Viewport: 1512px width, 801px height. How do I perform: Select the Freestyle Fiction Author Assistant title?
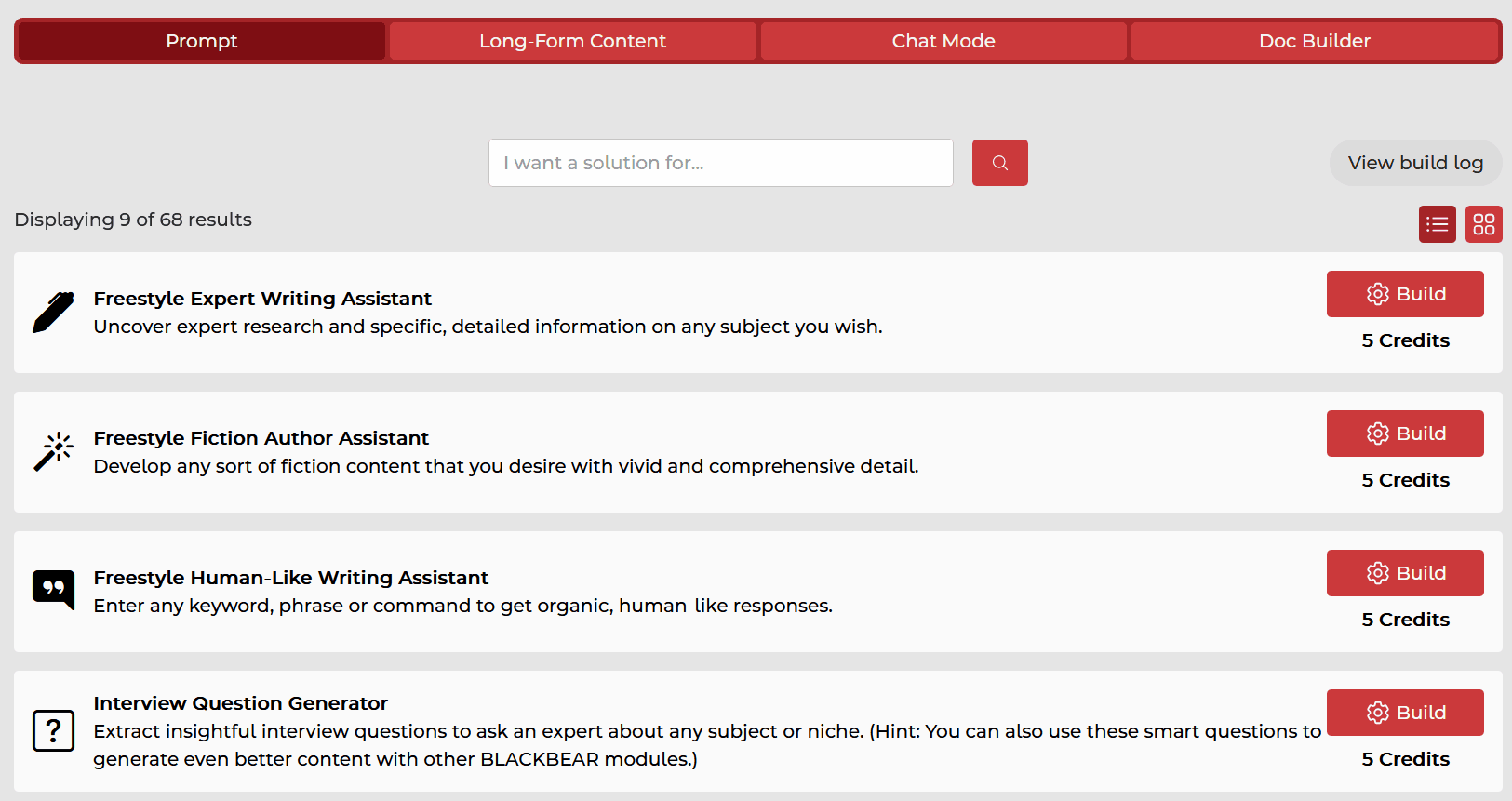pos(261,438)
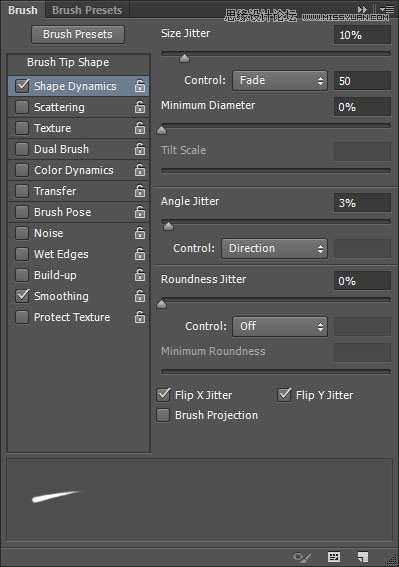Image resolution: width=399 pixels, height=567 pixels.
Task: Click the toggle brush preview eye icon
Action: [302, 557]
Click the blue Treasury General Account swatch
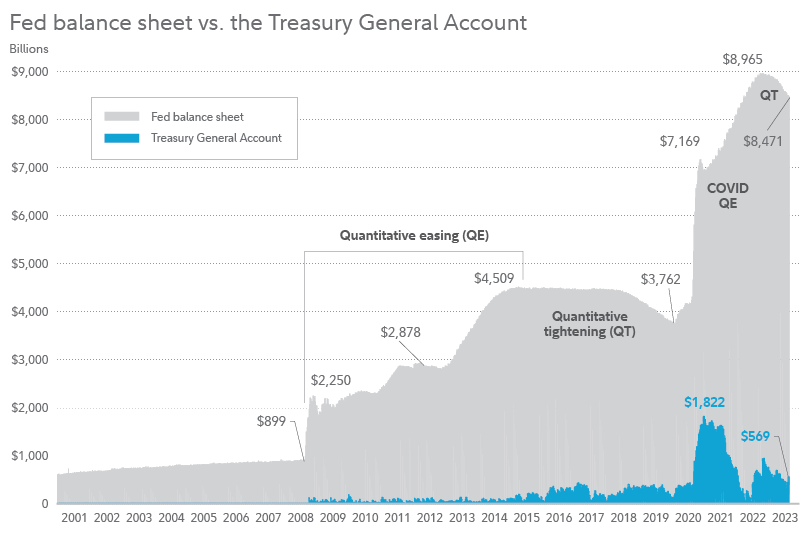The width and height of the screenshot is (800, 540). point(123,138)
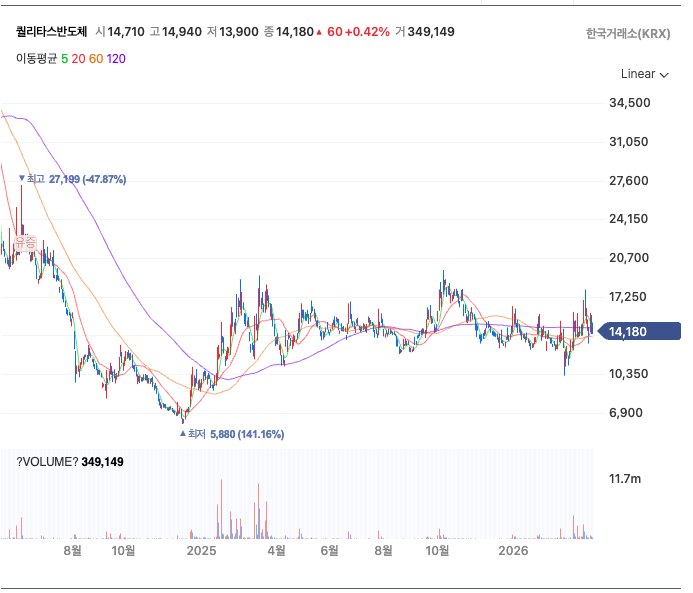Toggle the 120-day moving average line

point(116,58)
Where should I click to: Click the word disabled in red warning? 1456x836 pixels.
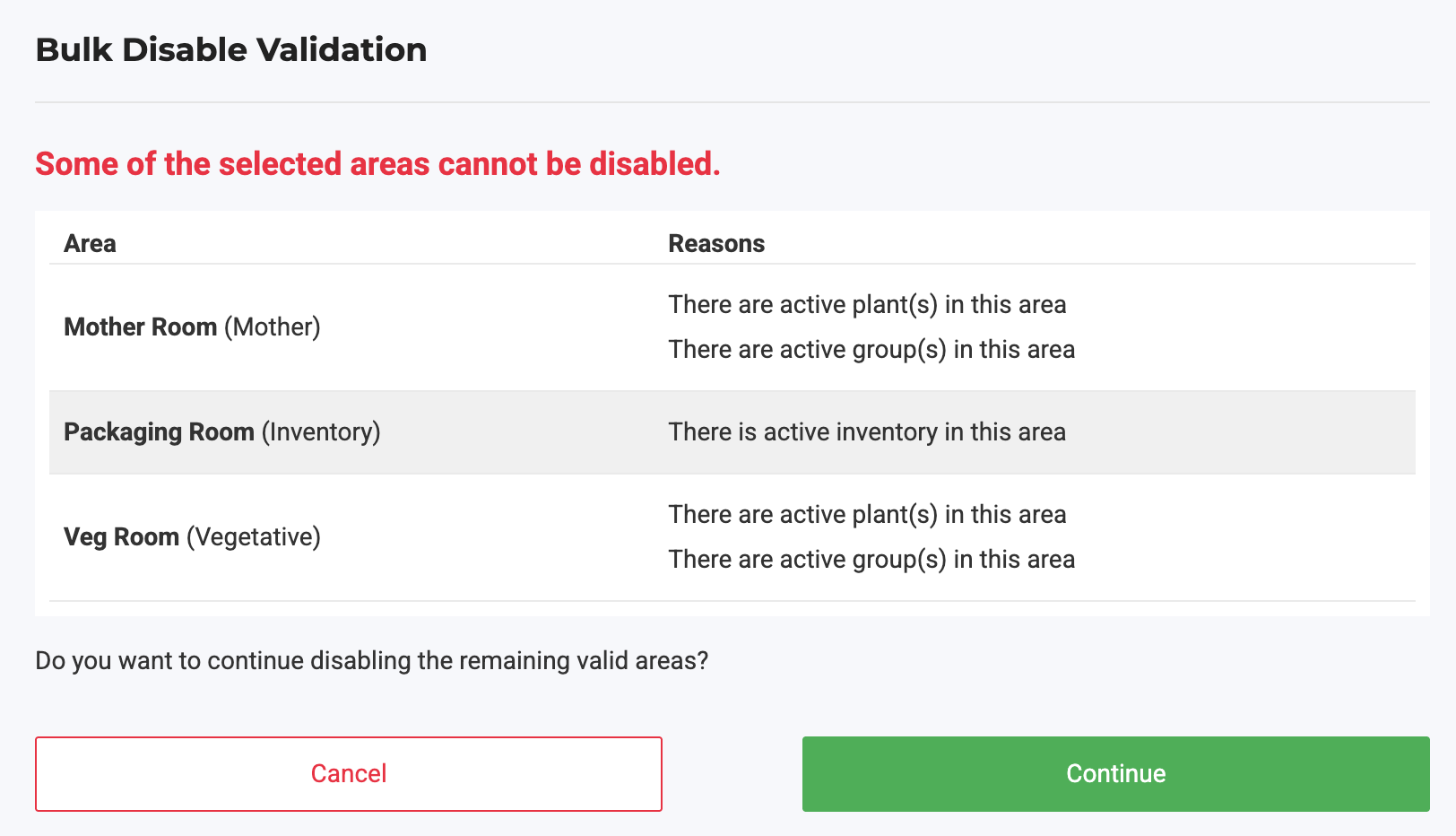(x=654, y=164)
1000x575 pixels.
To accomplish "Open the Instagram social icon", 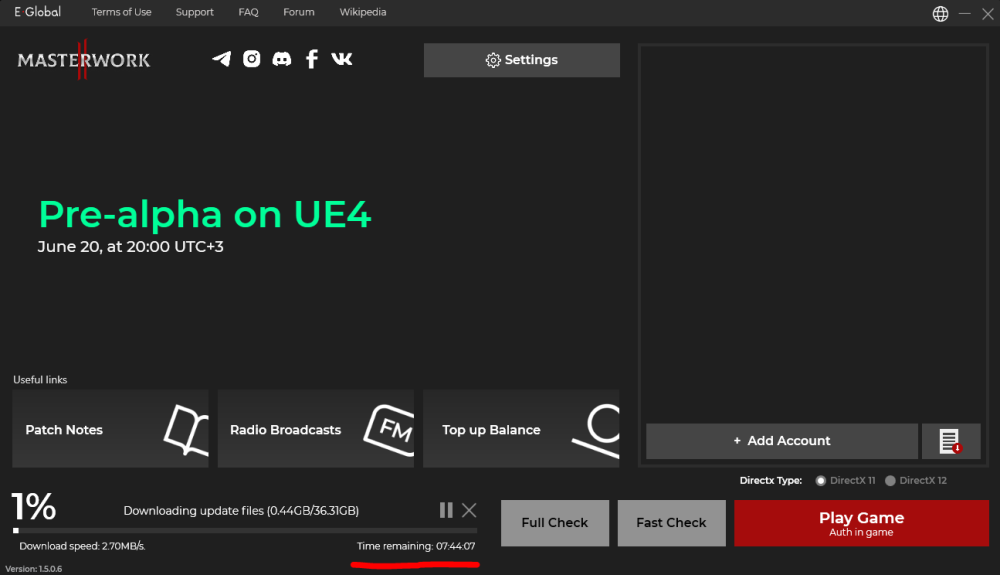I will [252, 59].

━━━━━━━━━━━━━━━━━━━━━━━━━━━━━━

**Your assignment:**
A clean copy is needed of the lines in the listing above from the one with "Click the blue" through the one with "1000x575 pixels.", exact in every word and free of pictures.

**Result:**
Click the blue Treasury General Account swatch
The width and height of the screenshot is (800, 540). point(123,138)
Toggle the 120-day moving average line

point(116,58)
Where should I click to: Click the word disabled in red warning? 1456x836 pixels.
(x=654, y=164)
1000x575 pixels.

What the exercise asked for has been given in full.